DESCRIPTION OF THE TASK:
Nothing but the lines from the one containing "Task: Toggle the light/dark theme icon" through the last line of the records below should be copied, exactly and without pictures.

RECORDS PROVIDED:
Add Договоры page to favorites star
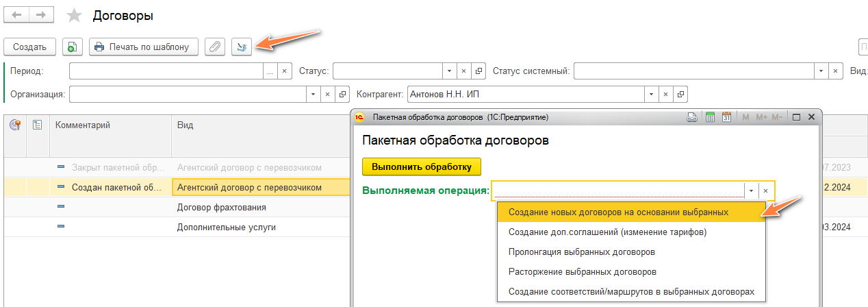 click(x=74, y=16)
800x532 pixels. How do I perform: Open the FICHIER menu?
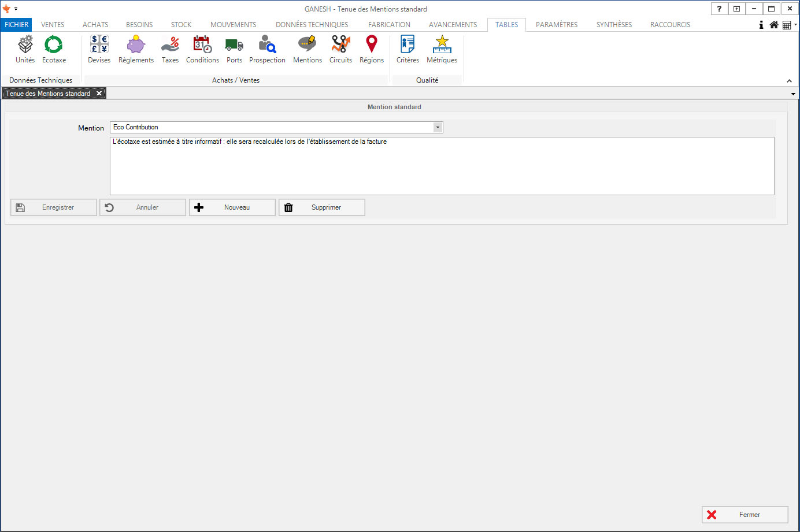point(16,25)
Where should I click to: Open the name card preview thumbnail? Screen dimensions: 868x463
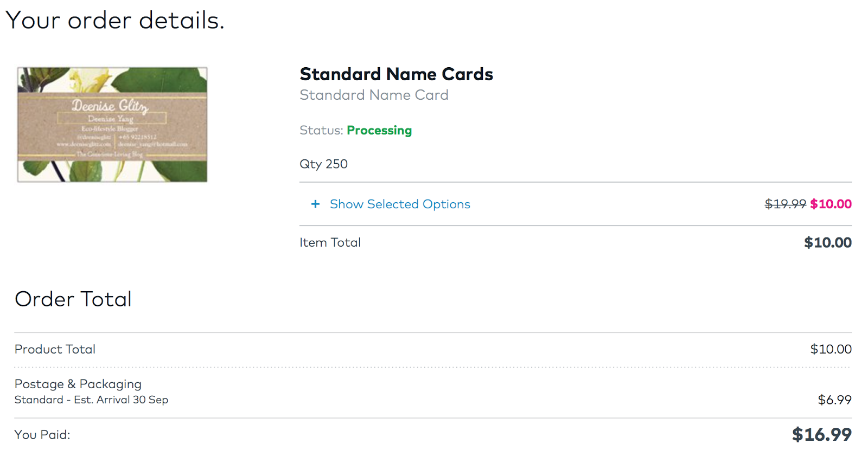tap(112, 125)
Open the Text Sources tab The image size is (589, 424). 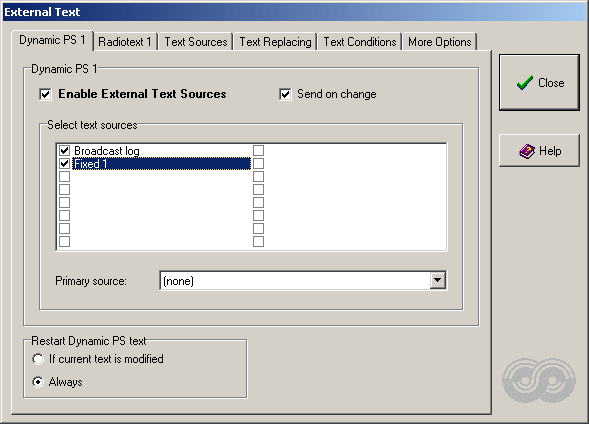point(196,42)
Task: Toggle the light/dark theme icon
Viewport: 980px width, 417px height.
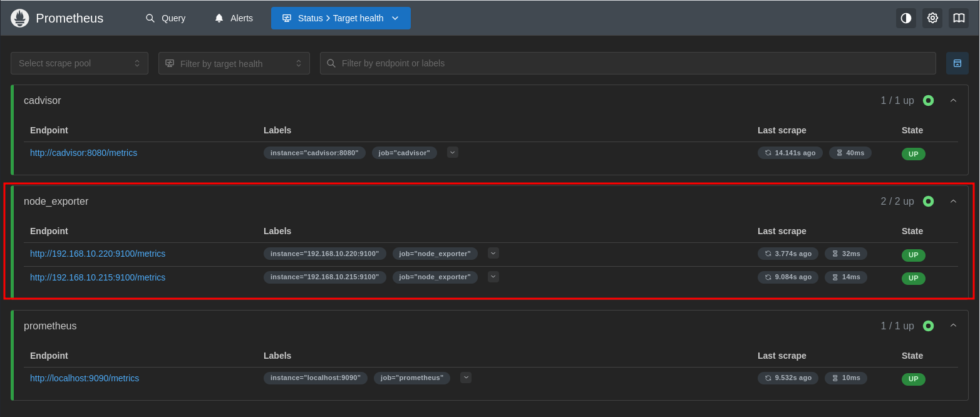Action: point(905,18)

ANSWER TO THIS PROBLEM:
Task: Toggle the light/dark theme icon
Viewport: 980px width, 417px height.
Action: point(905,18)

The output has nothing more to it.